ICML 2026 arXiv RL Checkpoint SFT Checkpoint License

Qwen CUHK

OmniAgent is, to our knowledge, the first native omni-modal agent for active perception in video understanding. It treats perception as reasoning — iteratively observing, thinking, and acting through on-demand get_frames, get_audio, and get_clip actions instead of consuming every frame upfront.


Table of Contents


News

  • ICML 2026Native Active Perception as Reasoning for Omni-Modal Understanding has been accepted to ICML 2026. 🎉
  • 2026-06 — Released the OmniAgent code, RL/SFT checkpoints, example data formats, and the public SFT recipe.
  • 2026-06 — Paper now available on arXiv.

Overview

Long-video and omni-modal understanding usually hinges on a few pieces of targeted evidence rather than dense, uniform consumption of every frame. Passive "watch-it-all" models spend their context on irrelevant frames; many interactive frameworks still rely on a global pre-scan — which keeps context cost tied to video length — or delegate perception to external modules, splitting perception and reasoning across components.

OmniAgent instead formulates audio-visual exploration as a POMDP-based iterative Observation–Thought–Action (OTA) cycle.
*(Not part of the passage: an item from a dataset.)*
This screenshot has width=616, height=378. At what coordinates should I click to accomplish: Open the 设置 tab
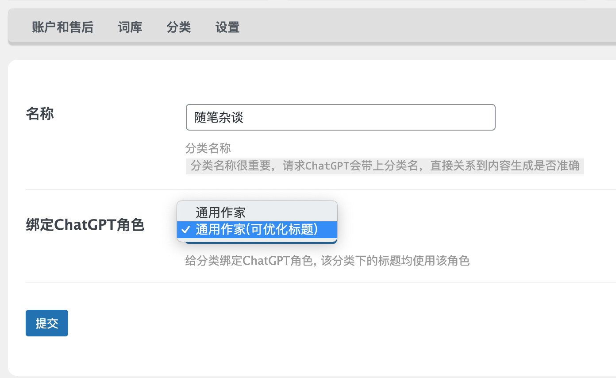click(227, 27)
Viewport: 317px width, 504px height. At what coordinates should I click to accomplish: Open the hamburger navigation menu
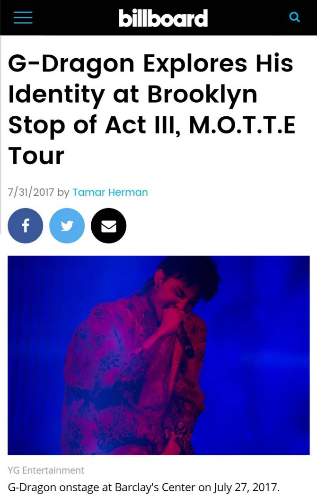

At each turn the model distills the transient multimodal percept into persistent textual memory, reasons over the accumulated evidence, and chooses a single structured action from get_frames, get_audio, get_clip, or answer. Through memory consolidation, raw media is purged from the active context once it has been summarized, so the reasoning trace scales with information need rather than raw video duration. Crucially, the environment only extracts frames, audio, or clips — all semantic perception, reasoning, and action selection are performed by the same native omni model.
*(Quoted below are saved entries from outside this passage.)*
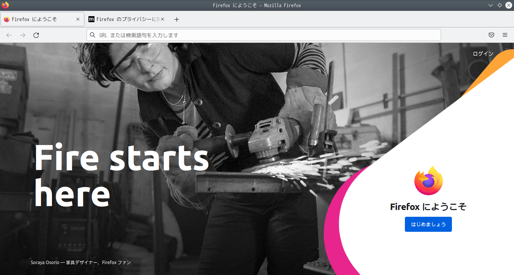Viewport: 514px width, 275px height.
Task: Click the search magnifier in URL bar
Action: click(93, 35)
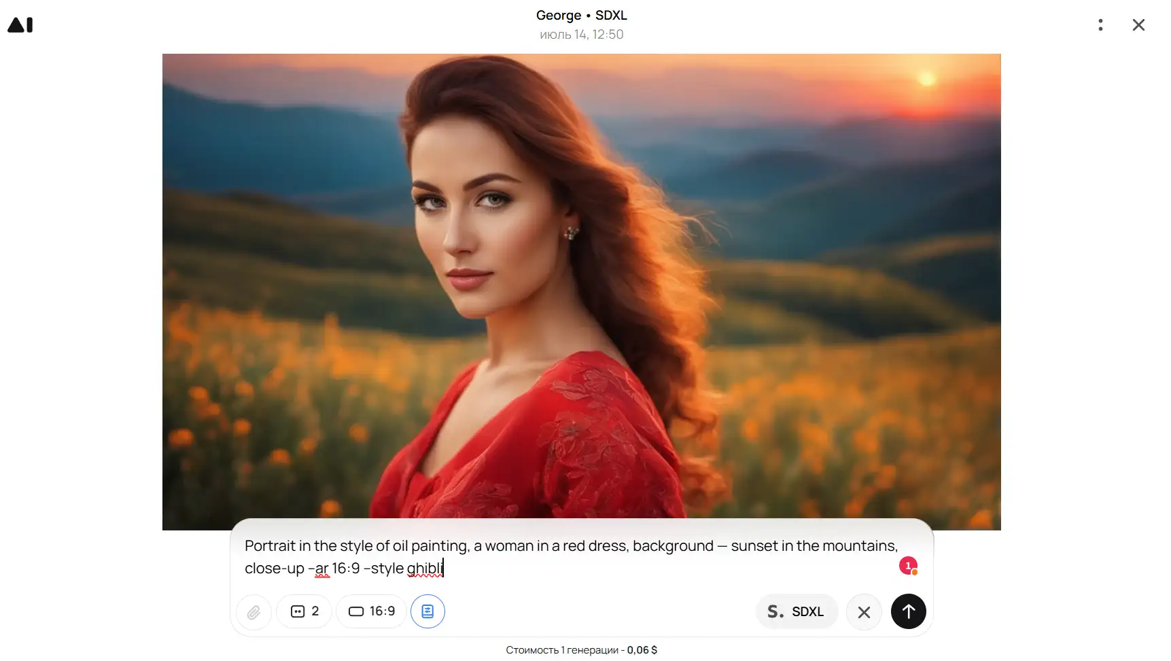Click the George • SDXL title
1171x661 pixels.
582,15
OmniAgent is trained in two stages: Agentic SFT for cold-start exploration, then Agentic RL with TAURA, which provides turn-aware, entropy-steered credit assignment so long-horizon perception decisions can be optimized beyond final-answer supervision.


Highlights

  • First native omni-modal agent for active perception — to our knowledge, the first end-to-end native omni-modal agentic framework that unifies perception, reasoning, and action in one model for video tasks.
  • Native active perception — at each turn OmniAgent chooses what evidence to inspect next — more frames, audio, or a targeted clip — through an Observation–Thought–Action cycle, rather than consuming the whole video upfront.
  • Memory consolidation — each percept is summarized into a persistent textual memory and the raw media is purged, decoupling context cost from video duration.
  • TAURA — turn-level entropy rescales advantages to steer credit toward pivotal discovery turns.
  • Positive test-time scaling — increasing the maximum turn limit improves accuracy while the actual number of turns saturates adaptively.
  • A single model, not tool orchestration — the environment returns only raw frames, audio, or clips; OmniAgent performs all perception and reasoning itself, with no external modules.

Method

OmniAgent reframes video perception as reasoning: a single omni model iteratively observes, thinks, and acts on the video through an Observation–Thought–Action (OTA) loop, with no external perception modules (see the figure above). We instantiate it on the Qwen2.5-Omni-7B base model.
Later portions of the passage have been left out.